The Bunch–Kaufman factorization does not preserve bandedness, because of the need for symmetric row-and-column permutations; hence no routines are provided for symmetric indefinite band matrices.
The inverse of a band matrix does not in general have a band structure, so no routines are provided for computing inverses of band matrices.
2.8 Block Partitioned Algorithms
Many of the routines in this chapter use what is termed a
block partitioned algorithm. This means that at each major step of the algorithm a
block of rows or columns is updated, and most of the computation is performed by matrix-matrix operations on these blocks. The matrix-matrix operations are performed by calls to the Level 3 BLAS
(see
Chapter F06),
which are the key to achieving high performance on many modern computers. See
Golub and Van Loan (1996) or
Anderson et al. (1999) for more about block partitioned algorithms.

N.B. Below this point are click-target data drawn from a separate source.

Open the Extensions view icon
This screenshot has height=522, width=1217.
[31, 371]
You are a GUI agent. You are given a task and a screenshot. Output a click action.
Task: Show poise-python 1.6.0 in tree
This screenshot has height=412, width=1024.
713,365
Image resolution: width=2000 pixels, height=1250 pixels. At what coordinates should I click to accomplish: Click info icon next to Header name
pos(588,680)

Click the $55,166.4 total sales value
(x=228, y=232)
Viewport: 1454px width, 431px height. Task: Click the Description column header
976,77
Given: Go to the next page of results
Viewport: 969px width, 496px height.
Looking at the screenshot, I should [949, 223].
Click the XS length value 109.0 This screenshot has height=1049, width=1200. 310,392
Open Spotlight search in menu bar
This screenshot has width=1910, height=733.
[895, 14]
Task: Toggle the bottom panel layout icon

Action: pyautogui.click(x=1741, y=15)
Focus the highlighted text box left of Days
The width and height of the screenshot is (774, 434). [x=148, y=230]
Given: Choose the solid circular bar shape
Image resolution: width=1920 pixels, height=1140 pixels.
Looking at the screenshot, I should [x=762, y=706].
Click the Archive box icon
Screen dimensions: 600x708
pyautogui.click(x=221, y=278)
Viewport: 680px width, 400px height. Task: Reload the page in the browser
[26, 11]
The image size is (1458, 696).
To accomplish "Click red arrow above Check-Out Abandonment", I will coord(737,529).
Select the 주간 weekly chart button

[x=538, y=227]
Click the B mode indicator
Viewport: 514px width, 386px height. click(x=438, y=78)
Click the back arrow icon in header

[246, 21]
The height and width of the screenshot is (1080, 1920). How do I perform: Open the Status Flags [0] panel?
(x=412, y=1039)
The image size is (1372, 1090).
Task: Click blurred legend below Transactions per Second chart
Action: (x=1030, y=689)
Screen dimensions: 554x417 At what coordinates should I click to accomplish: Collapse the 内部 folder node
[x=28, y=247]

The performance of a block partitioned algorithm varies to some extent with the block size – that is, the number of rows or columns per block. This is a machine-dependent parameter, which is set to a suitable value when the library is implemented on each range of machines. You do not normally need to be aware of what value is being used. Different block sizes may be used for different routines. Values in the range 16 to 64 are typical.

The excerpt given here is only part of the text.